- **Testo proposto**:
◇ ◇ ◇ ◇ ◇

Recensione: Stones Grow Her Name
Ho ascoltato questo nuovo lavoro dei Sonata Arctica intitolato “Stones Grows Her Name” con molta attenzione e solo dopo svariati ascolti sono riuscito ad apprezzarne in pieno tutte le sue componenti.
Questo significa che abbiamo tra le mani un disco molto eterogeneo, dalle qualità indiscusse e dalle potenzialità notevoli, che però non stravolgerà gli equilibri artistici finora raggiunti, ma aiuterà la band a consolidare quel processo di crescita e di maturazione che da anni sta cercando di portare avanti con molta determinazione e alterne fortune.
Sono ormai lontani i tempi di “Silence” e di “Winterheart’s Guild”, due album capolavori di un filone, quello Power Metal melodico, che dopo sedici anni di onorata carriera suona in maniera totalmente differente nelle menti, nelle mani e nei cuori dei Sonata Artica. I loro pentagrammi e le loro armonie si sono arricchiti di nuove sfumature e di nuovi stratagemmi tecnici che non a tutti possono piacere, ma dal punto di vista artistico destano molto interesse, alimentando il motore pulsante di curiosità ed ammirazione.
Sono undici i pezzi che compongo questo “Stones Grows Her Name” tutti, dal punto di vista qualitativo, notevoli anche se c’è qualche episodio meno ispirato degli altri, mentre altri hanno bisogno di qualche ascolto in più per essere assimilati al meglio.
Si tratta comunque di un album degli attuali Sonata Arctica, una band ormai abituata a cambiare “pelle” album dopo album, anche in maniera repentina.
In questo nuovo lavoro si è puntato su un songwriting più variegato, con stili diversi che ben si integrano tra di loro lasciando al power degli esordi solo il ruolo di comparsa.
Meno cervellotico rispetto a “Unia” e meno oscuro rispetto “The days of Grays”, questo album è pieno di sensazioni positive, motivetti di facile presa, ma anche di episodi più introspettivi e profondi e altri più veloci ed energici.
Per capire bene quali siano le nuove soluzioni utilizzate per questo nuovo disco dai Sonata Artica, dobbiamo entrare nello specifico dei pezzi in modo da toccare con mano tutto quello che abbiamo detto fino ad ora.
Il disco inizia con “Only the Broken Hearts (Make You Beautiful)”, un pezzo che sorprende per le sue dinamiche semplici e le linee melodiche di facile presa molto orecchiabili. Un brano per nulla innovativo che farà la gioia dei nostalgici e farà arricciare il naso a chi voleva qualcosa di nuovo. Siamo alle solite, ma è solo l’inizio.
Un manna per gli appassionati più oltranzisti invece è rappresentata dalla seconda canzone “Shitload of Money”. Superlativa per la sua freschezza ed energia, dove il songwriting dei nostri da sempre potente ed elegante è arricchito da innesti hard rock. Una soluzione nuova e interessante che non sarebbe male risentire in occasioni future. Superba anche la prestazione del singer Tony Kakko, una sicurezza anche su territori diversi, subito congeniali alle sue caratteristiche vocali. Un pezzo che a mio avviso potrà fare la fortuna della band, soprattutto in sede live, per la carica di adrenalina in suo possesso.

◇ ◇ ◇ ◇ ◇

Voci sulle coordinate del bersaglio:
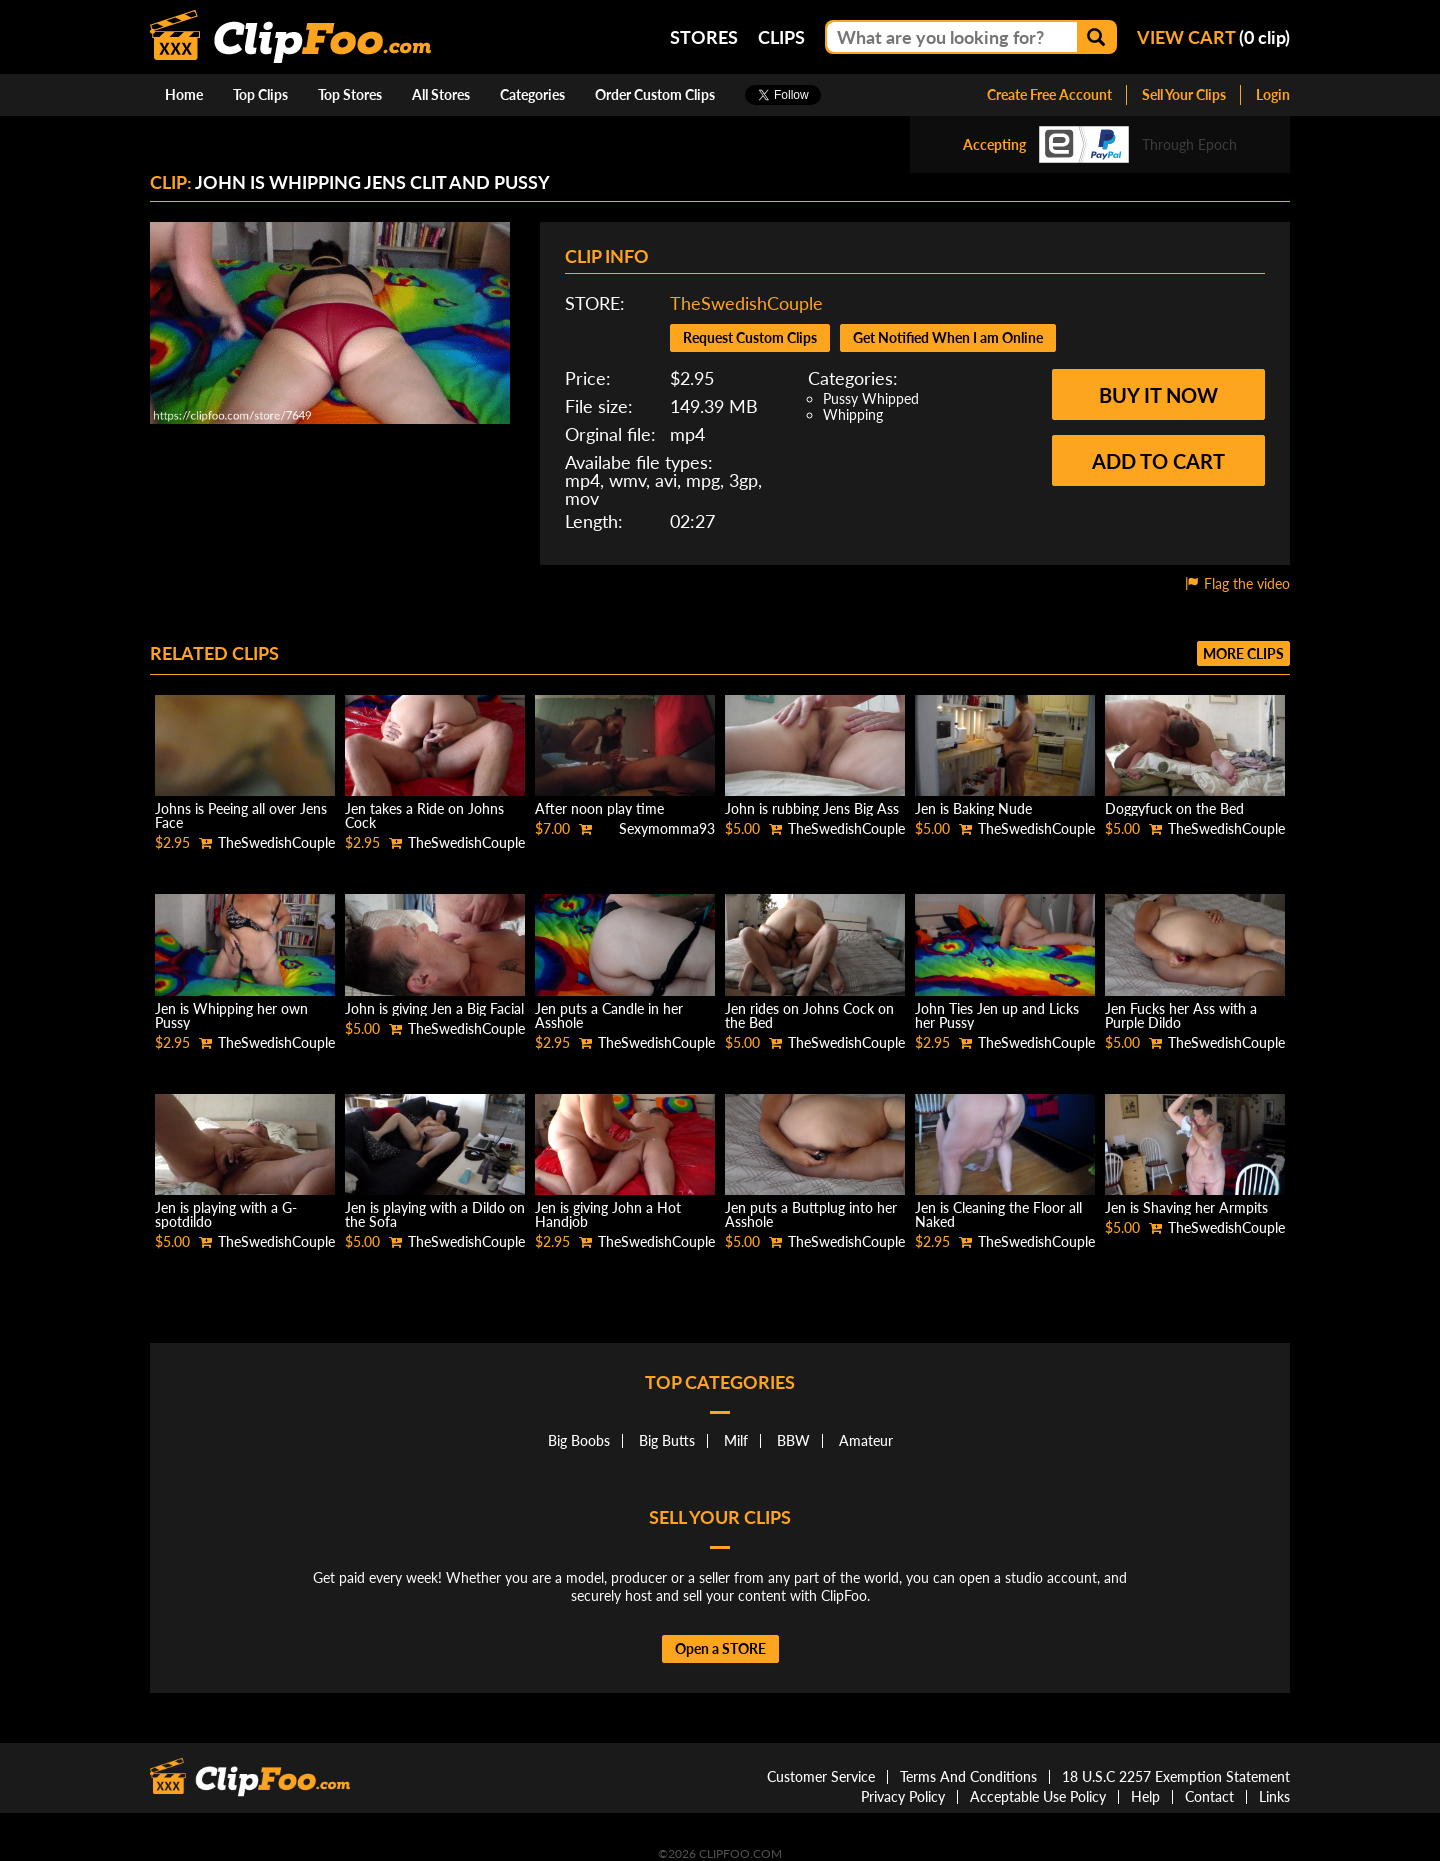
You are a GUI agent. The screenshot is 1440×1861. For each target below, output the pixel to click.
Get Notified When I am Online (948, 337)
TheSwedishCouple (746, 303)
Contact (1209, 1796)
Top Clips (260, 94)
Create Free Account (1049, 94)
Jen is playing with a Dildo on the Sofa (435, 1214)
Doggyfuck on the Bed (1174, 808)
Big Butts (667, 1440)
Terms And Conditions (968, 1776)
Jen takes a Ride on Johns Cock (424, 815)
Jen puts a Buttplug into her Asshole (811, 1214)
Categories (532, 94)
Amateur (866, 1440)
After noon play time (599, 808)
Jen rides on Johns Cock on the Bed (809, 1015)
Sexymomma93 (667, 828)
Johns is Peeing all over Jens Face (241, 815)
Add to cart (1158, 461)
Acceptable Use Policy (1038, 1796)
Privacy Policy (903, 1796)
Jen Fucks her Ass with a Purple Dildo (1181, 1015)
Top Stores (350, 94)
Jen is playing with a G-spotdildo (226, 1214)
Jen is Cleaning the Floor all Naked (998, 1214)
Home (184, 94)
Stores (704, 37)
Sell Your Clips (1184, 94)
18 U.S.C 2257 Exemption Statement (1176, 1776)
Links (1274, 1796)
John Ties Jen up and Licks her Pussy (997, 1015)
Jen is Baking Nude (973, 808)
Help (1145, 1796)
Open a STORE (720, 1648)
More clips (1243, 653)
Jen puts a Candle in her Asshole (609, 1015)
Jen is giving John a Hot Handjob (608, 1214)
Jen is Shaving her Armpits (1186, 1207)
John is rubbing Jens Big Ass (812, 808)
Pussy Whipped (871, 398)
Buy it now (1158, 395)
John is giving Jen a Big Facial (434, 1008)
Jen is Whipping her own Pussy (231, 1015)
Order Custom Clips (655, 94)
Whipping (853, 414)
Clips (781, 37)
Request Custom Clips (750, 337)
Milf (736, 1440)
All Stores (441, 94)
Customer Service (821, 1776)
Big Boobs (579, 1440)
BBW (793, 1440)
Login (1273, 94)
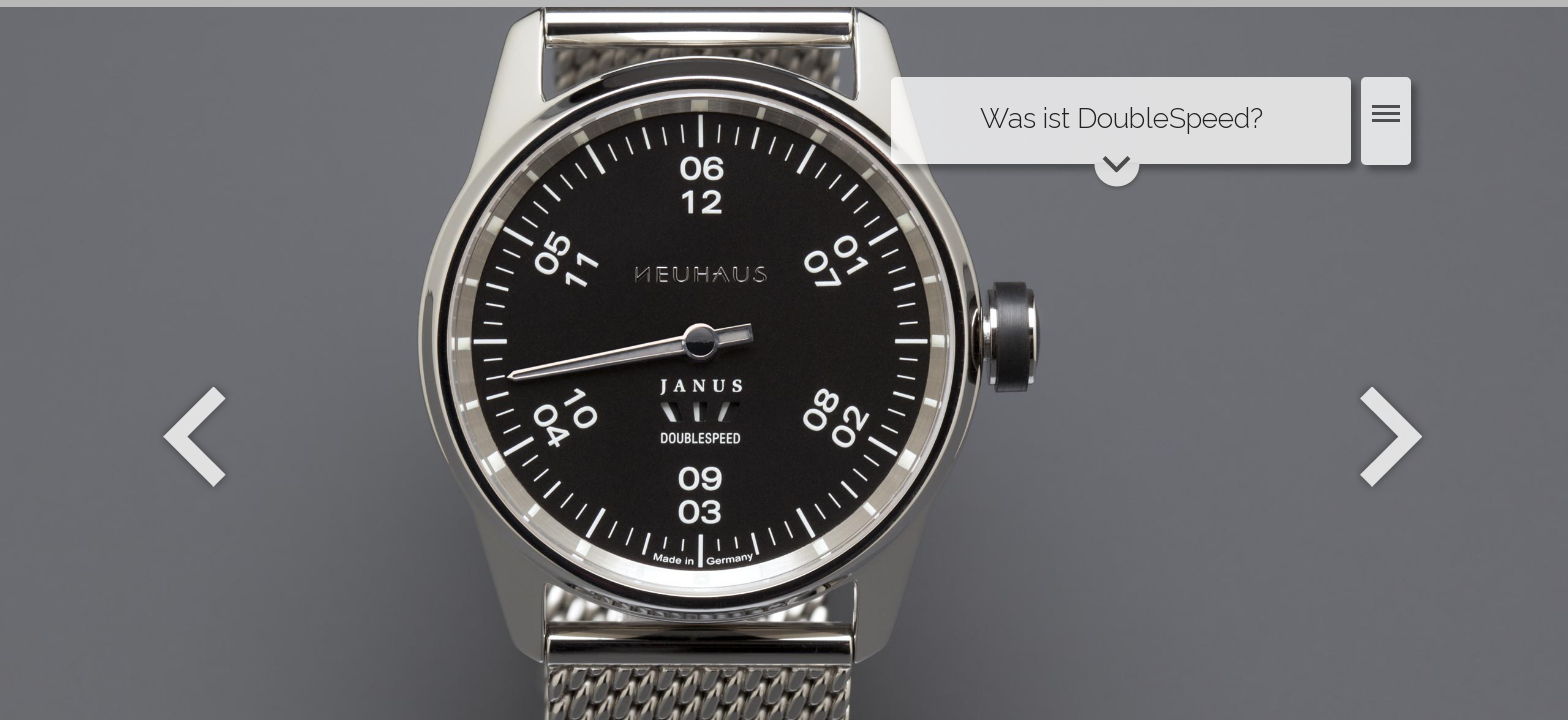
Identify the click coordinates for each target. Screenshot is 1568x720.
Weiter (1393, 437)
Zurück (194, 437)
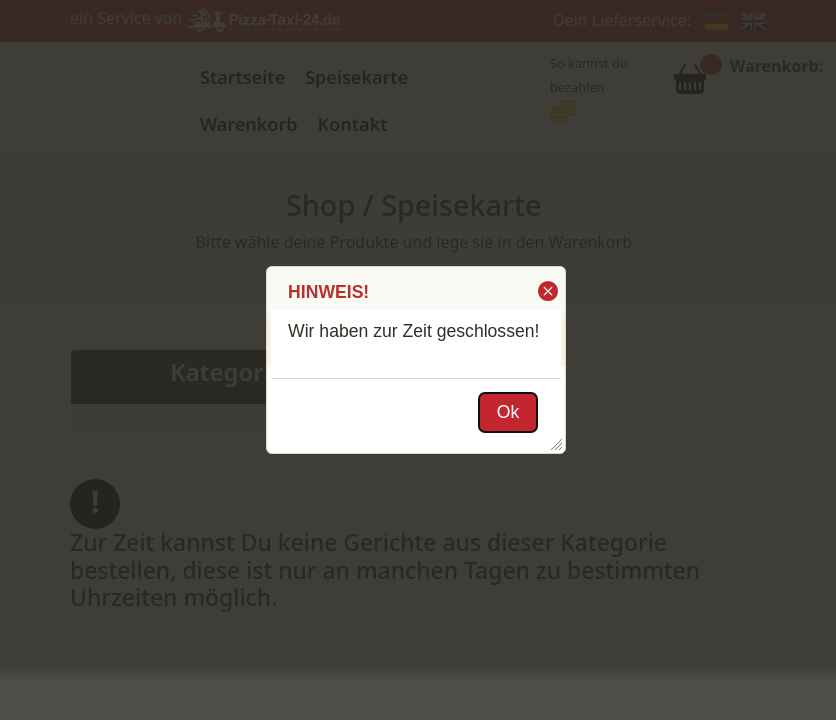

◇ ◇ ◇ ◇ ◇

- **Compiti da svolgere**:
1. Ricopia dalla recensione tutto il tratto che va da "Questo significa che" giù fino a "curiosità ed ammirazione.".
2. Secondo la recensione, perché "Shitload of Money" potrebbe fare la fortuna della band soprattutto dal vivo? Rispondi in una o due frasi.
3. Prosegui la recensione dell'album dei Sonata Arctica, riprendendo subito dopo l'ultima frase riportata.

- **Risposte**:
1.
Questo significa che abbiamo tra le mani un disco molto eterogeneo, dalle qualità indiscusse e dalle potenzialità notevoli, che però non stravolgerà gli equilibri artistici finora raggiunti, ma aiuterà la band a consolidare quel processo di crescita e di maturazione che da anni sta cercando di portare avanti con molta determinazione e alterne fortune.
Sono ormai lontani i tempi di “Silence” e di “Winterheart’s Guild”, due album capolavori di un filone, quello Power Metal melodico, che dopo sedici anni di onorata carriera suona in maniera totalmente differente nelle menti, nelle mani e nei cuori dei Sonata Artica. I loro pentagrammi e le loro armonie si sono arricchiti di nuove sfumature e di nuovi stratagemmi tecnici che non a tutti possono piacere, ma dal punto di vista artistico destano molto interesse, alimentando il motore pulsante di curiosità ed ammirazione.

2. Per la carica di adrenalina che il pezzo possiede, che lo rende particolarmente adatto ai concerti dal vivo.

3.
Un pianoforte sinistro e malinconico apre la terza traccia, intitolata “Losing My Insanity”, che ci catapulta prepotentemente negli anni d’oro che furono, quando la band finlandese faceva impazzire i fan con quel suo power metal potente ed elegante, fatto di riff portentosi e arrangiamenti di tastiera sontuosi. Si tratta comunque di un tempo medio, dall’impatto emotivo e uditivo notevole che però di sicuro non verrà ricordato nel corso degli anni. Ciò nonostante, nell’immediato, fa la sua parte, incastonandosi alla perfezione nel contesto artistico fino ad ora espletato.
Il primo quarto d’ora dell’album è volato via senza troppi intoppi – anche se non è mancato qualche sbadiglio – e il meglio della produzione di questo disco,come vedremo, risiede nella parte finale.
Il tempo di ascoltare con qualche affanno “Somewhere Close to You “ e ci spostiamo con famelico interesse verso il primo singolo estratto dall’album ovvero “I Have A Right”.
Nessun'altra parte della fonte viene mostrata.